▶ [Problem statement]: Start with the line that holds "Click the chart shift triangle marker at top". Please copy it and each remaining line below exactly, leaving pictures out.

▶ [Extracted records]:

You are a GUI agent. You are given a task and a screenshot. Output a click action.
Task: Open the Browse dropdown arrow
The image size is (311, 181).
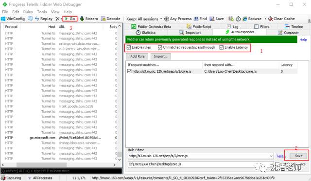[x=265, y=19]
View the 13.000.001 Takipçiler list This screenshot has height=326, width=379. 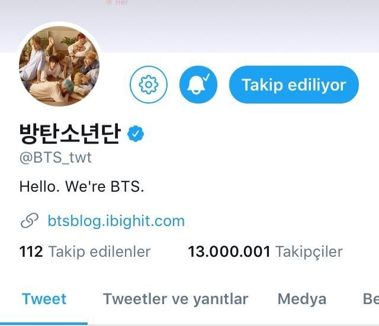pos(265,251)
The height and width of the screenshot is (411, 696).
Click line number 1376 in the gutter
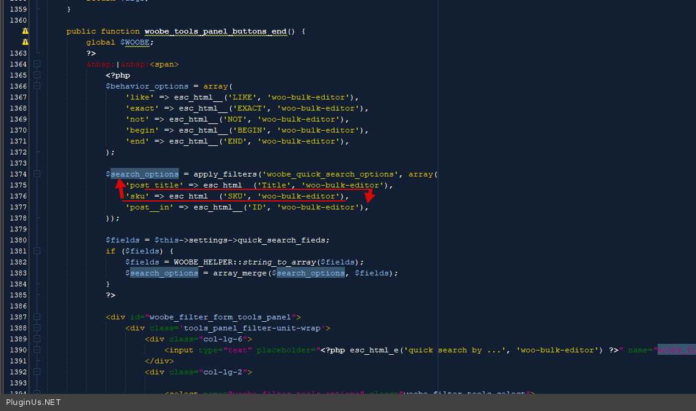click(x=18, y=196)
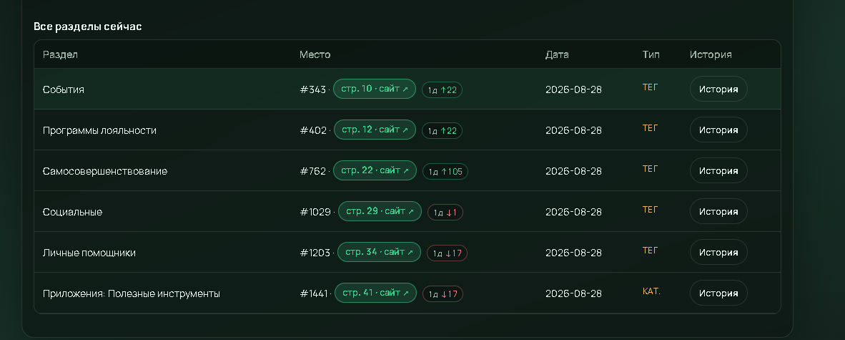The width and height of the screenshot is (845, 340).
Task: Open 'стр. 34 · сайт' link for Личные помощники
Action: point(380,252)
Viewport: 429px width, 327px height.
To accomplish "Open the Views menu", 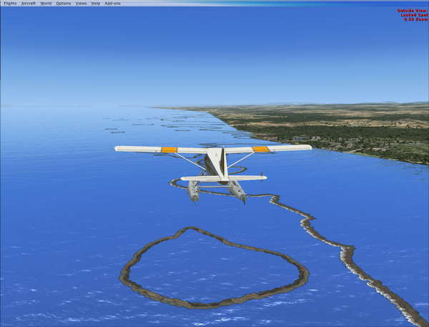I will click(81, 3).

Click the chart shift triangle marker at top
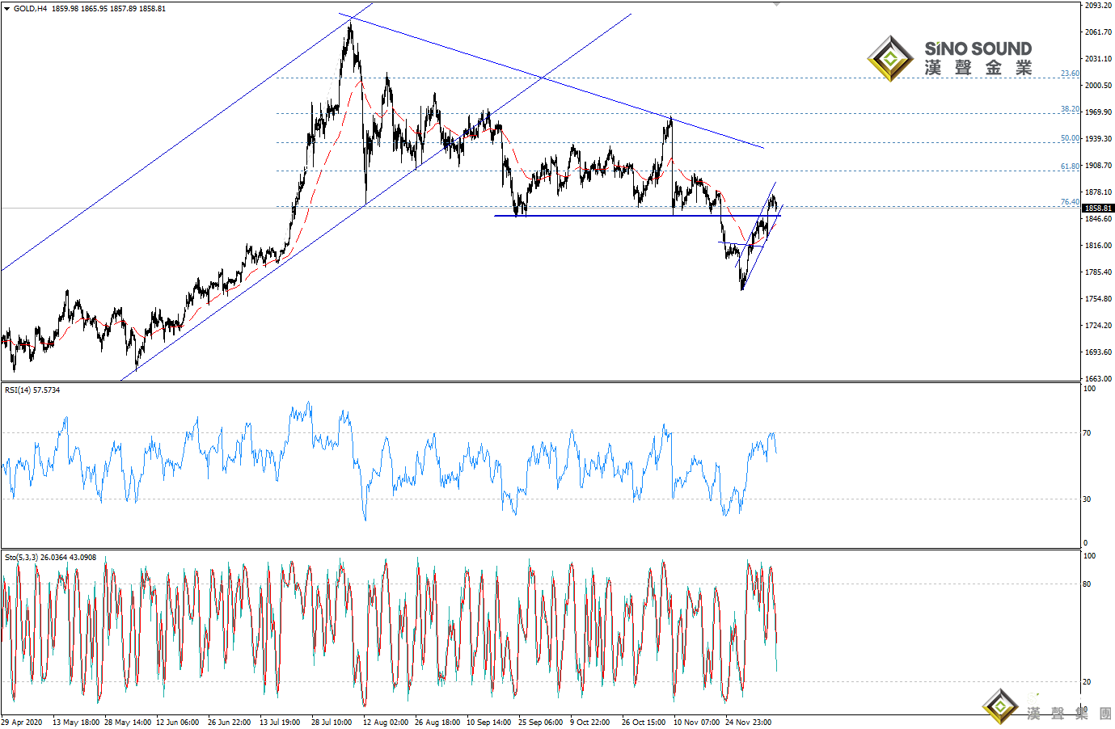777,4
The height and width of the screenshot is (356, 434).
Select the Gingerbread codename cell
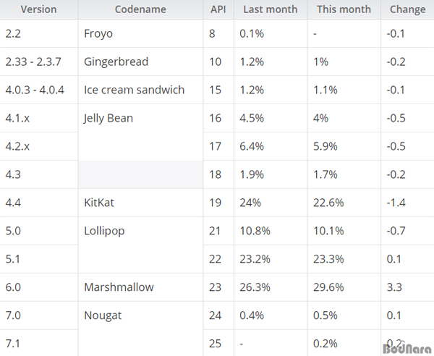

▶ [Task output]:
Click the chart shift triangle marker at top
777,4
The height and width of the screenshot is (356, 434).
Select the Gingerbread codename cell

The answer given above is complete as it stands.